APCC is committed to educating Cape Codders about the implications that their yard care choices have on water quality, native species preservation, soils, habitat, and climate change. Our postings provide a lot of information that people can sort through and use to make choices that reflect their own objectives and values. Intrinsic to our approach to education is the premise that given information, our readers have both the capacity and interest to apply concepts of conservation principles to their daily living choices. We receive enough positive feedback to believe that this approach works.
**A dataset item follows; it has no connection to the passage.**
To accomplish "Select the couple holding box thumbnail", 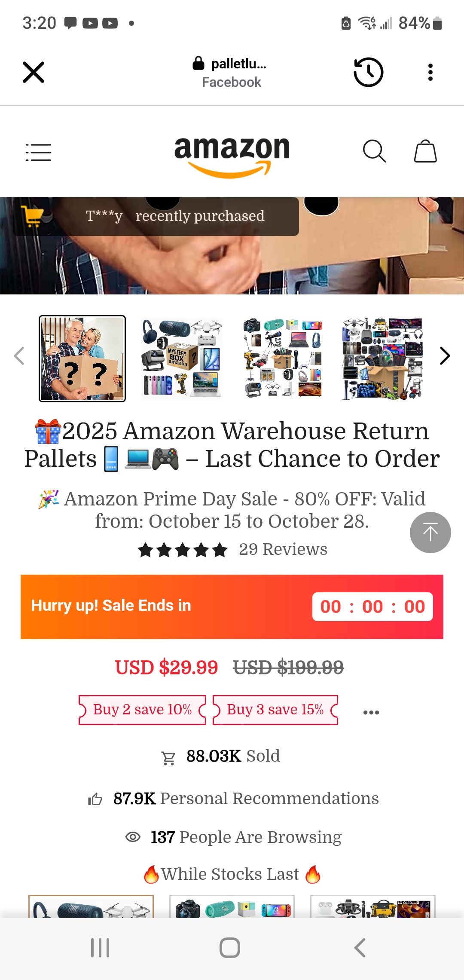I will [x=82, y=358].
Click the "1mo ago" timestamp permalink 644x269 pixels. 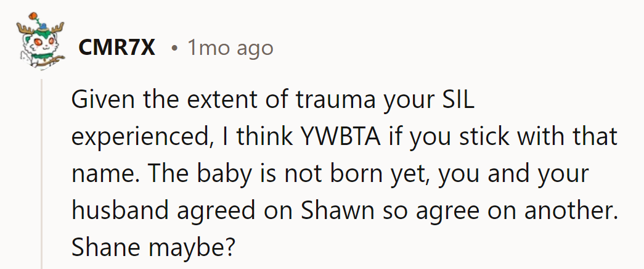point(230,49)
It is in this context that I found a social media-based discussion around one of our recent posts so disheartening. The post in question forwarded a story about limits on gas-powered leaf blowers elsewhere in Massachusetts. The conversation it prompted demonstrated how often social media is used as a tool by those who prefer to hijack information to promote a culture war that shuts down conversation. I suppose it is often easier to attack a premise with distortion and misinformation when the merits are not on your side. Rather than comment on the merits, or lack thereof, of reduced use of leaf blowers, the discussion focused on “us versus them,” on “there they go again taking something away from us,” and on “being against jobs, the elderly and the middle class.” From there the anger, bile and cynicism poured out.

While I have not seen it, I am pretty sure that commentary followed a playbook or script designed to inflame and divide via social media conversation. The use of broad dog whistle terms like “us,” “them,” and “take away” strike me as intended to elicit knee jerk responses that not only interfere with, but prevent, the type of thought the original posting was intended to prompt. Somebody somewhere has an algorithm that informs commenters on what terms to use to get the views, clicks and likes that provide the digital world validation that has come to substitute for actual thought and communication. The sound you hear in the background is that of a mind slamming shut. Closed minds cannot take in new information, even information that if acted upon would be beneficial for the person whose mind is closed to it. Worse yet, the rote nature of the triggered responses draws more of the same from the echo chamber and drowns out independent thinking.

Somewhere along the way these mass communication tools were highjacked and have helped society turn its back on individual thought. There are a lot of problems facing the world these days and we need more, not fewer, brains working to solve them. So put down the leaf blower and think about it for a bit.